Several types of cells have also been described that are required for mobilization to occur (for example, granulocytes, monomacs and osteoclasts), as well as different basic mechanisms that may affect this process (for example, permeabilization of the BM-blood barrier, release of proteolytic enzymes by myeloid cells in BM (for example, metalloproteinases, elastase and cathepsin-G) and decreased activity of inhibitors of proteolysis (for example, serpins)). At the same time some controversies still exist, for example, about (i) the real involvement of metalloproteinases and other proteolytic enzymes, (ii) the potential participation of osteoclasts and (iii) the molecular nature of major HSPC chemoattractants present in plasma and responsible for egress of HSPCs.18, 19, 20, 21 For many years it was assumed that the plasma level of The stromal-derived factor-1 was responsible; however, as reported by several investigators, this does not increase significantly during mobilization and thus does not explain the egress of HSPCs. Recent research postulates sphingosine-1 phosphate as a major chemoattractant for HSPCs present in steady-state and mobilized plasma.8, 22, 23

However, although we have already gained much information about the mobilization process, there are still several questions to be answered; for example, (i) what are the differences in HSPC mobilization between osteoblastic and endothelial niches, (ii) which factors regulate mobilization of different subsets of HSPCs (for example, short- vs long-term engrafting of stem cells), (iii) how is mobilization regulated for other non-hematopoietic stem-cell types (for example, mesenchymal stem cells, endothelial progenitor cell and very small, embryonic-like stem cells), (iv) are granulocytes always the first cells that egress from the BM and facilitate/precede mobilization of HSPCs, (v) are monocytes that egress from the BM also involved in permeabilization of the BM-blood barrier (similar to granulocytes), (vi) are HSPCs actively retained in BM by the CXCR–The stromal-derived factor-1, and VLA4–VCAM-1 axes and does this interaction counteract the continuously present chemotactic gradient in plasma and finally (and most important), (vi) what is the molecular basis for the differences between good- and poorly mobilizing patients?

There is no doubt that a proper understanding of the mechanisms of stem-cell mobilization will help to develop more efficient strategies to mobilize these cells for transplantation purposes, which is why Leukemia has decided to publish a new spotlight series of articles devoted to stem-cell mobilization.
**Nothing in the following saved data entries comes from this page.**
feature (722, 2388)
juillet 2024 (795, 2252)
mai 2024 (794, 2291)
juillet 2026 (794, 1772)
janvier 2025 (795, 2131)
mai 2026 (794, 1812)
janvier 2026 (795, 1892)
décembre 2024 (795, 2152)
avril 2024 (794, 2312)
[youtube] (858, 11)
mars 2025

A hematopoietic stem cell is a cell the fate of which is directly or indirectly affected by several cellular and molecular mechanisms activated during mobilization. This situation resembles an American football game, in which several players touch the ball, but only one of them, the quarterback, calls the play. We invite you to read this spotlight series of papers, written by top experts in the field. The authors, on the basis of their own research, as well as on surveys of the current literature, present their own views on stem-cell mobilization and discuss it from different perspectives. It is hoped that this series of articles will help the reader to make up her/his mind about which mechanism is the real quarterback in the HSPC mobilization game.